For weeks, Sanders resisted calls to leave the race despite falling almost hopelessly behind his rival as the pandemic forced the candidates to retreat from the campaign trail and governors to delay several key primary elections. Against the worsening economic and public health crises, Sanders found a new urgency for his progressive agenda, the centrepiece of which is a single-payer proposal that would guarantee health coverage for every American.

In the final weeks before his exit, Sanders effectively turned his campaign into a coronavirus response effort, hosting virtual events on the virus and raising money for charities helping those affected by the outbreak.

He said the unprecedented public health crisis exposed the “cruelty and absurdity” of the American healthcare system, which he would like to see replaced by a Medicare for All program.

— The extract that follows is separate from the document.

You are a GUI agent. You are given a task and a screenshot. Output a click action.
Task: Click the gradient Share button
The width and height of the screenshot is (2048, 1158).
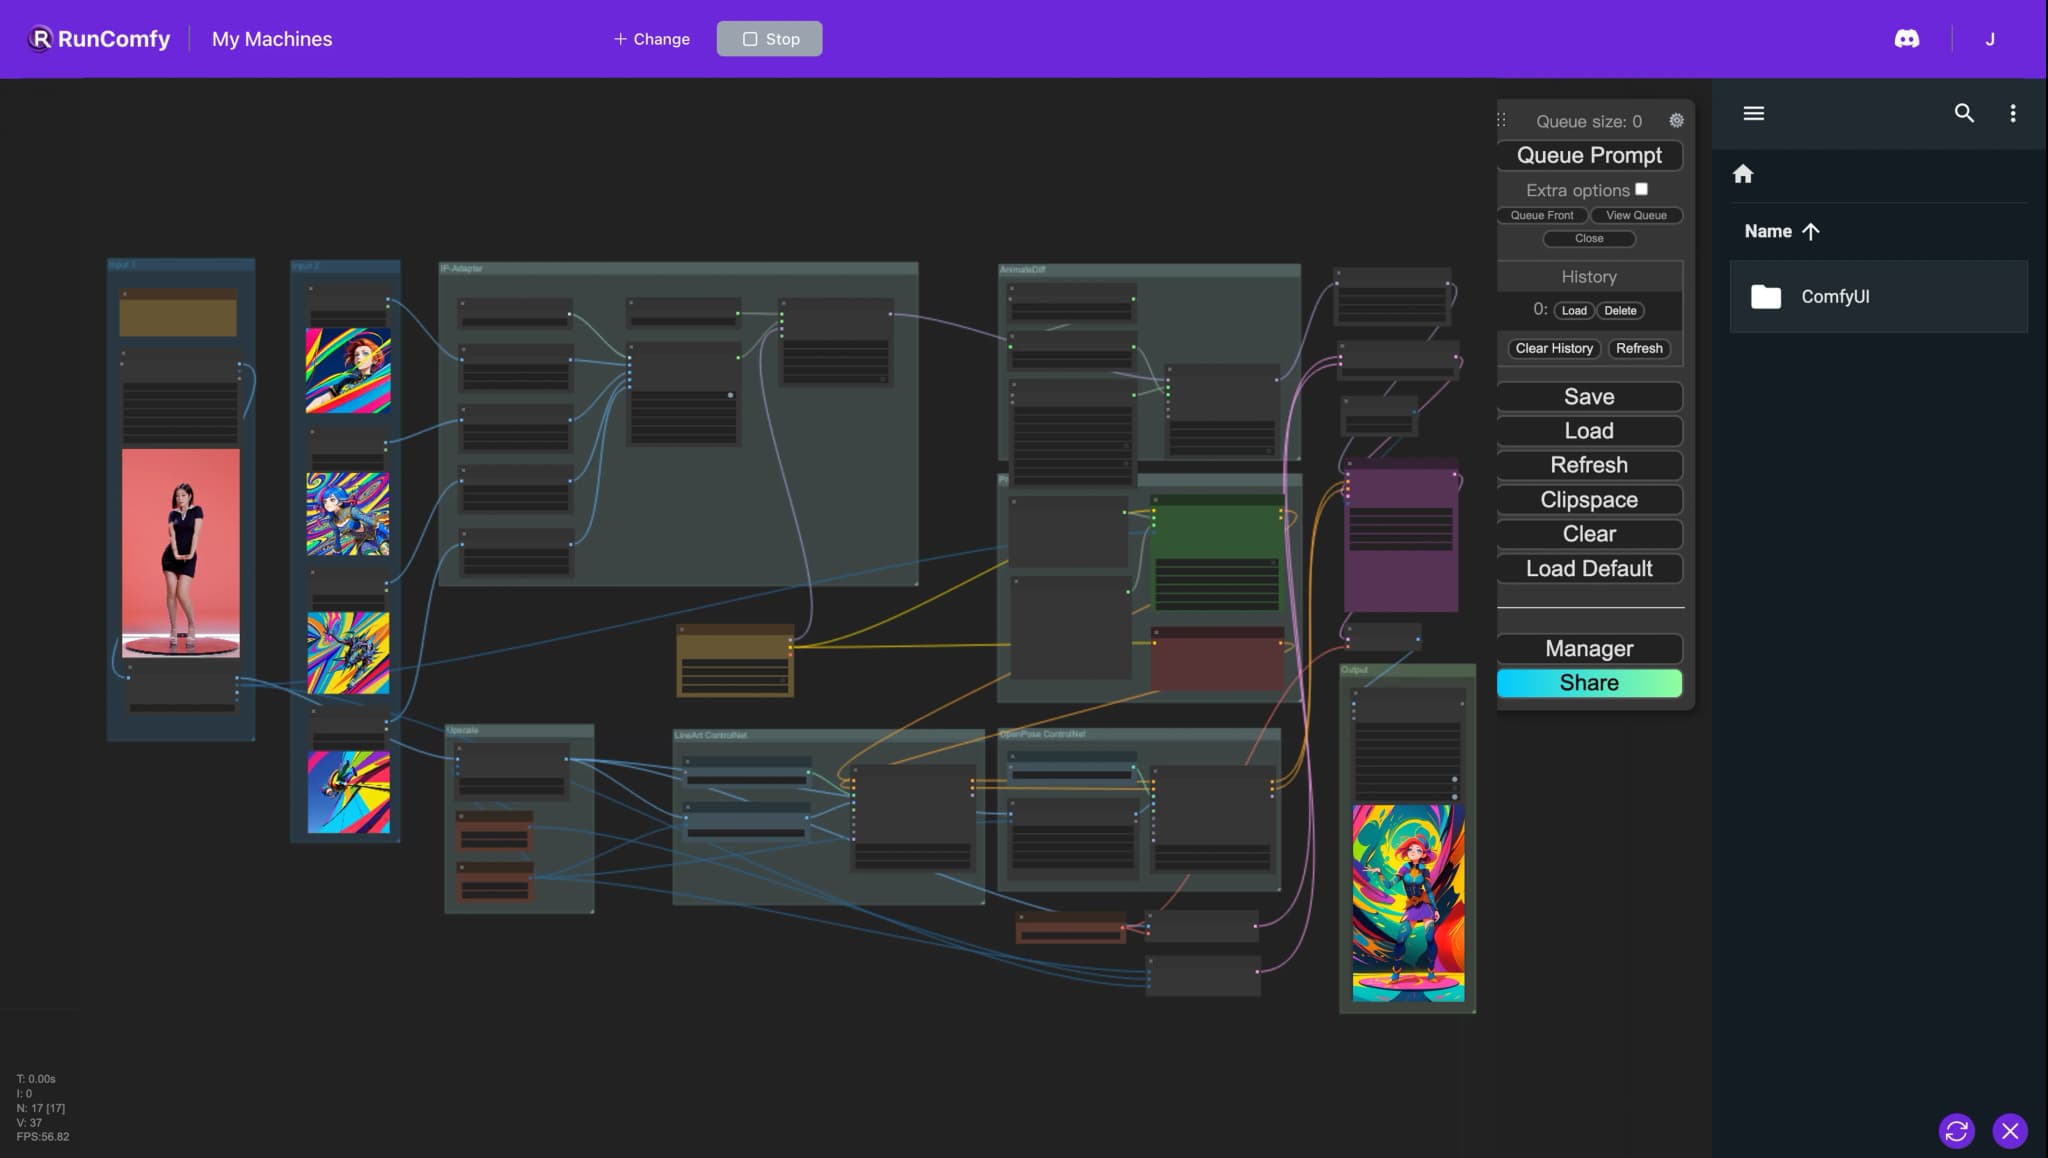pyautogui.click(x=1589, y=683)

But his efforts did not shift the political reality.

Though the early days of the primary were shaped by a robust contest of ideas, Democrats’ overriding priority was not ideology but electability. In March the race abruptly narrowed from a historically diverse field of candidates to two white men in their 70s. Suddenly fearful that a democratic socialist would jeopardize their chances against Trump in November, Democrats in states from Florida to Washington, Michigan to Texas aligned behind Biden, ultimately denying Sanders a path forward.

As Sanders fell further behind in the delegate count, he sent mixed signals about his intentions. In a series of public statements from his home town of Burlington, where he retreated amid the outbreak, Sanders accepted that he was losing the battle over “electability” to his rival, but asserted that he was winning the “ideological” and “generational” debate.

Sanders, ever strongest in the role of underdog, fought his way back into contention after suffering a heart attack in October and was all but written out of the race. As Elizabeth Warren, an ideological ally turned rival, fell behind, Sanders consolidated support on the left and, for a time, was the frontrunner for the Democratic nomination.

But he only found success when his opponents were divided. Biden’s South Carolina win forced fellow centrists Amy Klobuchar and the former South Bend mayor Pete Buttigieg out of the race. Both threw their support behind Biden, who then swept 10 of the 14 Super Tuesday states, a hot streak that continued through March.

The billionaire Mike Bloomberg quickly dropped out after that and endorsed Biden. Warren bowed out the following day but declined to endorse either candidate in what was viewed as a loss for Sanders.

Perhaps no single candidate has done more to reshape the Democratic party in the past four years than Sanders.

Issues he popularized in 2016 – from Medicare for All to climate change – were the center of robust debates during the 2020 race. But his long-sought political revolution never quite arrived. Though Sanders made gains with Latino voters, he struggled to expand his appeal to black voters and young voters did not turn out in the numbers he hoped.